55 Au vu de l'ensemble des considérations qui précèdent, il y a lieu de répondre au Finanzgericht Berlin ce qui suit:

- les articles 59 et 60 du traité s'opposent à une législation nationale telle que celle en cause dans l'affaire au principal qui, en règle générale, prend en compte, lors de l'imposition des non-résidents, les revenus bruts, sans déduction des frais professionnels, alors que les résidents sont imposés sur leurs revenus nets, après déduction de ces frais;

- en revanche, lesdits articles du traité ne s'opposent pas à cette même législation en ce qu'elle soumet, en règle générale, les revenus des non-résidents à un impôt définitif au taux uniforme de 25 %, retenu à la source, alors que les revenus des résidents sont imposés selon un barème progressif incluant une tranche de base non imposable, à la condition que le taux de 25 % ne soit pas supérieur à celui qui serait effectivement appliqué à l'intéressé, selon le barème progressif, aux revenus nets majorés du montant correspondant à la tranche de base non imposable.

Sur les dépens

56 Les frais exposés par le Gouvernement finlandais et la Commission, qui ont soumis des observations à la Cour, ne peuvent faire l'objet d'un remboursement. La procédure revêtant, à l'égard des parties au principal, le caractère d'un incident soulevé devant la juridiction de renvoi, il appartient à celle-ci de statuer sur les dépens.

Par ces motifs,

LA COUR (cinquième chambre),

Statuant sur la question à elle soumise par le Finanzgericht Berlin, par ordonnance du 28 mai 2001, dit pour droit:

1) Les articles 59 du traité CE (devenu, après modification, article 49 CE) et 60 du traité CE (devenu article 50 CE) s'opposent à une législation nationale telle que celle en cause dans l'affaire au principal qui, en règle générale, prend en compte, lors de l'imposition des non-résidents, les revenus bruts, sans déduction des frais professionnels, alors que les résidents sont imposés sur leurs revenus nets, après déduction de ces frais.

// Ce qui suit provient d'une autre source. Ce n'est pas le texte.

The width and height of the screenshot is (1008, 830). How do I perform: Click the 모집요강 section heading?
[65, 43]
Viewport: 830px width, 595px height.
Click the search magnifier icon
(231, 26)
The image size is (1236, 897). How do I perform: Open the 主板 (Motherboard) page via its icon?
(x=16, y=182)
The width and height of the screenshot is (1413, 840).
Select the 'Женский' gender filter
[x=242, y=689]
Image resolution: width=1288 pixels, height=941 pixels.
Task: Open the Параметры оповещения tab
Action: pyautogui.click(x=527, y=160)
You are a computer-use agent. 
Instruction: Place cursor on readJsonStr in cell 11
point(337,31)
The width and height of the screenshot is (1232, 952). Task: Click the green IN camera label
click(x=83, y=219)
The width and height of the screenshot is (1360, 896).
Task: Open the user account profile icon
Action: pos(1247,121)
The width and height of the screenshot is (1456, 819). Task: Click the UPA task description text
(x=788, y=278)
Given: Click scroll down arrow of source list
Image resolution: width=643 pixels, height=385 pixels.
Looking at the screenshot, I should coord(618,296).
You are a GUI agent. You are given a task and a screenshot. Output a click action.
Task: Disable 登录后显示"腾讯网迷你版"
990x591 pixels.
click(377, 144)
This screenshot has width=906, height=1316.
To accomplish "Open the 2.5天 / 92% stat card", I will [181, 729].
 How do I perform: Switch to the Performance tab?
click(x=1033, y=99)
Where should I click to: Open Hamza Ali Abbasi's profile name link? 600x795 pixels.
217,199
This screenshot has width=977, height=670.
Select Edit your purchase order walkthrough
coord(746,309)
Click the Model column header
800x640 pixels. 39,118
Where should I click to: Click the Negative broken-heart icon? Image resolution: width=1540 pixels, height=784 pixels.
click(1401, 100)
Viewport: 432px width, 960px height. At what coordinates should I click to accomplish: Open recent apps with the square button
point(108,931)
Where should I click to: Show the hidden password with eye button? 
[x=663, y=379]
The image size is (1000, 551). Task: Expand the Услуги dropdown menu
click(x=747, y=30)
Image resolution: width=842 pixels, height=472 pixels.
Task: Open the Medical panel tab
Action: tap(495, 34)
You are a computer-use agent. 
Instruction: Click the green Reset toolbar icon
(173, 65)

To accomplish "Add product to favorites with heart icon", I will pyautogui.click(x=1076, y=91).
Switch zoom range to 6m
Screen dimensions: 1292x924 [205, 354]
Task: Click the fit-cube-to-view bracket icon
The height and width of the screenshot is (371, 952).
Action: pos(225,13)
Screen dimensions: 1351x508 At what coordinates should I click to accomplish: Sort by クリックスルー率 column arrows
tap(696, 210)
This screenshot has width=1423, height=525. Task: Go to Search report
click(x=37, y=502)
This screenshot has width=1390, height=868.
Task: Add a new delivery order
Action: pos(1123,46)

2) En revanche, lesdits articles du traité ne s'opposent pas à cette même législation en ce qu'elle soumet, en règle générale, les revenus des non-résidents à un impôt définitif au taux uniforme de 25 %, retenu à la source, alors que les revenus des résidents sont imposés selon un barème progressif incluant une tranche de base non imposable, à la condition que le taux de 25 % ne soit pas supérieur à celui qui serait effectivement appliqué à l'intéressé, selon le barème progressif, aux revenus nets majorés du montant correspondant à la tranche de base non imposable.